5.5 Die Beschwerdegegnerin hat nach dem Gesagten zu hohe Anforderungen an die Glaubhaftmachung gestellt (Urteil des Bundesgerichts 9C_68/2007 vom 19. Oktober 2007 E. 4.4.2) und ist zu Unrecht auf die Neuanmeldung nicht eingetreten, weshalb die Beschwerde gutzuheissen und die Sache zur materiellen Beurteilung an die Verwaltung zurückzuweisen ist.
6. Da es im vorliegenden Verfahren um die Bewilligung oder Verweigerung von Versicherungsleistungen geht, ist das Verfahren kostenpflichtig (Art. 69 Abs. 1bis IVG). Die Gerichtskosten sind nach dem Verfahrensaufwand und unabhängig vom Streitwert festzulegen und auf Fr. 600.-- anzusetzen. Entsprechend dem Ausgang des Verfahrens sind sie der unterliegenden Beschwerdegegnerin aufzuerlegen.
Das Gericht erkennt:
1. In Gutheissung der Beschwerde wird die angefochtene Verfügung vom 26. Mai 2015 aufgehoben und die Sache an die Sozialversicherungsanstalt des Kantons Zürich, IV-Stelle, zurückgewiesen, damit sie auf die Neuanmeldung vom 26. Januar 2015 eintrete.

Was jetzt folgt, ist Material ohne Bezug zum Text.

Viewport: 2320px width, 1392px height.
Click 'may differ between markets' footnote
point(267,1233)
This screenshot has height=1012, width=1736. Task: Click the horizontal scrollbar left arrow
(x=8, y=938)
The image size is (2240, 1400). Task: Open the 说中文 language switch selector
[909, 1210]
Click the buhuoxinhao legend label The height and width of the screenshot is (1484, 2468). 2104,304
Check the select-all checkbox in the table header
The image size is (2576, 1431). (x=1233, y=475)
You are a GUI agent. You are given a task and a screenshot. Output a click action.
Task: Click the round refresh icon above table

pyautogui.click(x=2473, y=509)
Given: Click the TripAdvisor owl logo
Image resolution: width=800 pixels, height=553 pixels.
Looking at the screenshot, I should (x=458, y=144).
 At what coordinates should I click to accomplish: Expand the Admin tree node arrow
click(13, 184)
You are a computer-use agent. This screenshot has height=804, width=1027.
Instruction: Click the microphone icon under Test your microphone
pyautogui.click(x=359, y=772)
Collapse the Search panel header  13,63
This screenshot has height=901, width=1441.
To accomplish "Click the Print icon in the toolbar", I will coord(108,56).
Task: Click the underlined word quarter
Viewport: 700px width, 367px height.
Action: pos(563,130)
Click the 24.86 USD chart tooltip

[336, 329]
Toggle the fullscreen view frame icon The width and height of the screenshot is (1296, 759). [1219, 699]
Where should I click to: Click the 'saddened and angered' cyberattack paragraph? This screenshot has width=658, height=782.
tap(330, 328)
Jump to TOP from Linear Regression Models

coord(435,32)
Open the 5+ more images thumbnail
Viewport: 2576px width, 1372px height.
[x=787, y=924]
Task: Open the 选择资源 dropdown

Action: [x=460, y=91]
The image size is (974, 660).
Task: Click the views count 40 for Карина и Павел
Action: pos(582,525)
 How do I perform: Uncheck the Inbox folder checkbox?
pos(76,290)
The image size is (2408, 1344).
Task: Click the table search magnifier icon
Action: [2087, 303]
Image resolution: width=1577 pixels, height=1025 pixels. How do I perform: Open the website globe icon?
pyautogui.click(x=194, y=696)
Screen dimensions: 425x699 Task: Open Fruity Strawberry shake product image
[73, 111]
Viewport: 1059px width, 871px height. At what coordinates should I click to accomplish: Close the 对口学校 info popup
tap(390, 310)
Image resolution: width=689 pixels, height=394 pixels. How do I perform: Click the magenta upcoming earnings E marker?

2. Die Gerichtskosten von Fr. 600.-- werden der Beschwerdegegnerin auferlegt. Rechnung und Einzahlungsschein werden der Kostenpflichtigen nach Eintritt der Rechtskraft zugestellt.
3. Zustellung gegen Empfangsschein an:
- Y.___
- Sozialversicherungsanstalt des Kantons Zürich, IV-Stelle, unter Beilage von Kopien der Urk. 12 und 13
- Bundesamt für Sozialversicherungen
sowie an:
- Gerichtskasse (im Dispositiv nach Eintritt der Rechtskraft)
4. Gegen diesen Entscheid kann innert 30 Tagen seit der Zustellung beim Bundesgericht Beschwerde eingereicht werden (Art. 82 ff. in Verbindung mit Art. 90 ff. des Bundesgesetzes über das Bundesgericht, BGG). Die Frist steht während folgender Zeiten still: vom siebten Tag vor Ostern bis und mit dem siebten Tag nach Ostern, vom 15. Juli bis und mit 15. August sowie vom 18. Dezember bis und mit dem 2. Januar (Art. 46 BGG).
Die Beschwerdeschrift ist dem Bundesgericht, Schweizerhofquai 6, 6004 Luzern, zuzustellen.
Die Beschwerdeschrift hat die Begehren, deren Begründung mit Angabe der Beweismittel und die Unterschrift des Beschwerdeführers oder seines Vertreters zu enthalten; der angefochtene Entscheid sowie die als Beweismittel angerufenen Urkunden sind beizulegen, soweit die Partei sie in Händen hat (Art. 42 BGG).